This is an excerpt from a previously unpublished essay from 2017, “A Brief Roman Social History of Streets and Sidewalks.”
See also:
Ancient Rome: Types of Easements
History of Sidewalks: An Introduction
Abutters’ Responsibilities for Streets and Sidewalks in Ancient Rome
Image 1. Camillo Miola, “Plauto mugnaio,” Oil on Canvas (1864).
This brief essay considers uses of ancient streets in three comedies composed by Plautus (c 254-184 BCE): Curculio, Mercator, and Asinaria. Of the several inferences that we can draw from these Plautine comedies:
The streets of ancient Rome were congested and street users competed for space
Violent acts and walking at speed were associated with brutes
Elites had greater rights to access
There were sidewalks
Plautus assumes his audience is familiar with sidewalks and their uses
Out of My Way…
Plautus repeats a theme of the threat of violence to assert a right to move quickly through the city three of his comedies, Curculio, Mercator, and Asinaria. From Curculio:1
PALINURUS
I see your Parasite running; see, there he is pointing, down at the end of the street [via]. Let's listen from here what he's about.PHÆD.
I think it's as well. They stand aside.Enter CURCULIO, at a distance, walking fast.
CURCULIO commission; fly all of you, be off, and get out of the way, lest I should hurt any person in my speed with my head, or elbow, or breast, or with my knee. So suddenly now am I charged with a business of quickness and despatch. And be there no person ever so opulent to stop me in my way [in via], neither general, nor any tyrant, nor market-officer, nor demarch nor comarch, with their honors so great, but that down he goes, and tumbles head first from the footpath into the carriage-road [in via de semita]. And then those Grecians with their cloaks, who walk about with covered heads, who go loaded beneath their cloaks with books, and with baskets, they loiter together, and engage in gossipping among themselves, the gad-abouts; you may always see them enjoying themselves in the hot liquor-shops; when they have scraped up some trifle, with their covered pates they are drinking mulled wine, sad and maudlin they depart: if I stumble upon them here, from every single one of them I'll squeeze out a belch from their pearled-barley diet. And then those servants of your dainty townsmen, who are playing at catch-ball in the road [via], both throwers and catchers, all of them I'll pitch under foot. Would they avoid a mishap, why then, let them keep at home.

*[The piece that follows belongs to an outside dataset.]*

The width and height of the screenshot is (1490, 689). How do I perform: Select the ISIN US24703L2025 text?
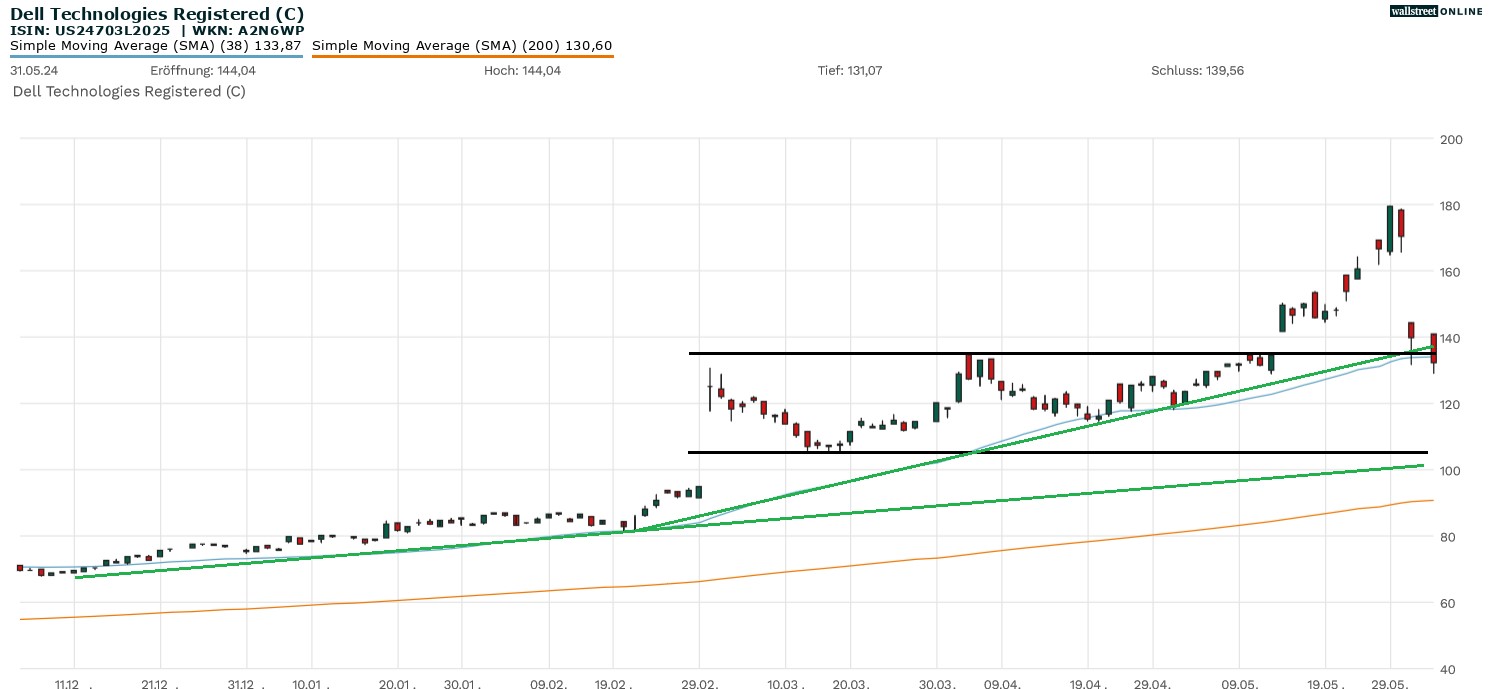(90, 30)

Plautus re-employs the same theme in a passage from Mercator:2
ACANTHIO
to himself . With your utmost power and might always try and endeavour that your younger master may by your aid be preserved. Come then, Acanthio, away with weariness from you; take care and be on your guard against sloth. At the same time put an end to this panting; troth, I can hardly fetch my breath; at the same time, too, drive right full against all those persons who come in the way, shove them aside, and push them into the road. This custom here is a very bad one; no one thinks it proper for him to give way to one who is running and in haste; and thus three things must be done at the same moment, when you have commenced upon but one; you must both run and fight, and squabble as well, upon the road. (Tufts translation, bold added)
Plautus reuses the “man on a mission” theme in Asinaria. As a part of a plot to trick an assdealer, Libanus remarks about the attitude of his approaching partner:3
LIBANUS: ….Whoever gets in the way of this hothead is in for a beating.

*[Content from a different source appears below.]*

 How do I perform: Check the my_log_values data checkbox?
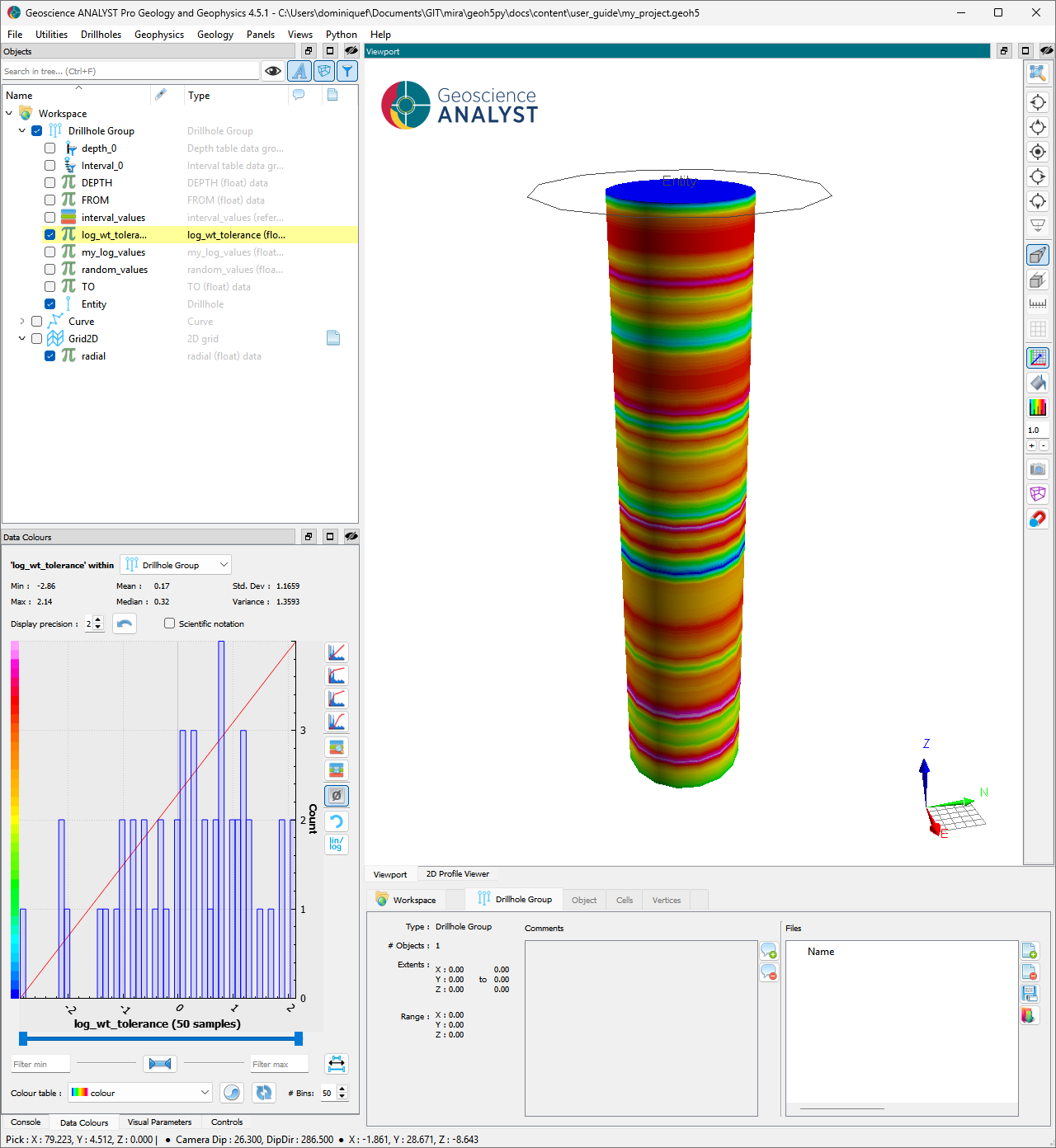click(50, 252)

ASSDEALER: By god even if he walks brimming with the menace and spirit of Achilles himself—if the hothead touches me, the hothead is in for a beating.

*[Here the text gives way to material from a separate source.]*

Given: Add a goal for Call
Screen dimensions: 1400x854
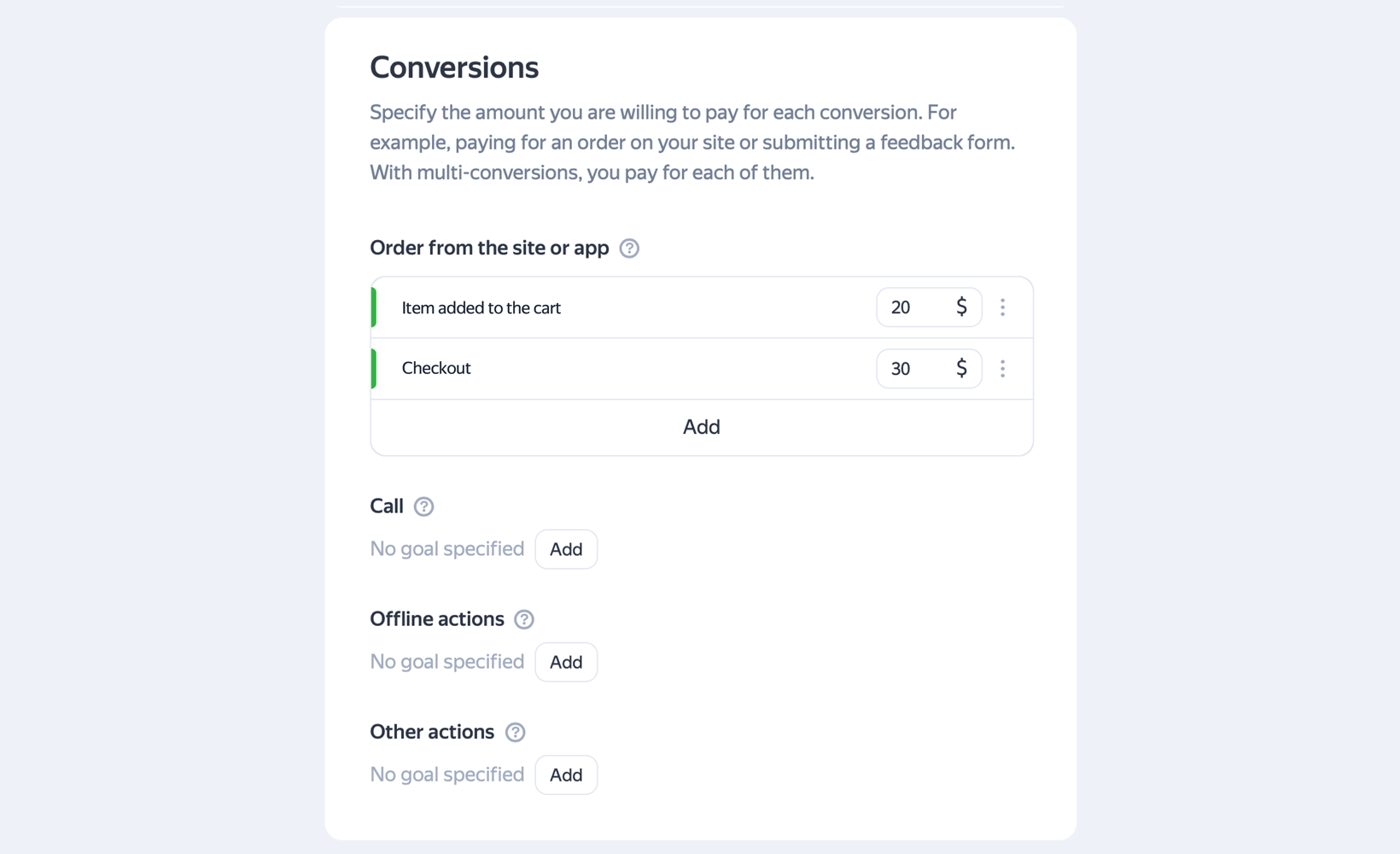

However, this example from Asinaria differs from the scenes from in Curculio and Mercator. Libanus and Leonidas conspire to trick the assdealer. Leonidas portrays Saurea by aping his violent gait. Libanus points to Leonidas, but allows the assdealer to believe it is Saurea who is approaching.4 Yet the three scenes also share a common characteristic: they all use the concept of the person who would use violence to clear a path on the street.5
Plautus Expected his Audience to Understand the Concept of a Sidewalk (and They Were Crowded)
Recalling the scenes from Curculio and Mercator raises four issues related to sidewalks. First, Plautus uses semita and via in these passages to refer to sidewalks and streets, and in some respect, in a manner that modern readers would understand. A sidewalk is a type of exclusive easement that runs along a street. Yet he does not say that vehicles are prohibited there, nor does he rule it out.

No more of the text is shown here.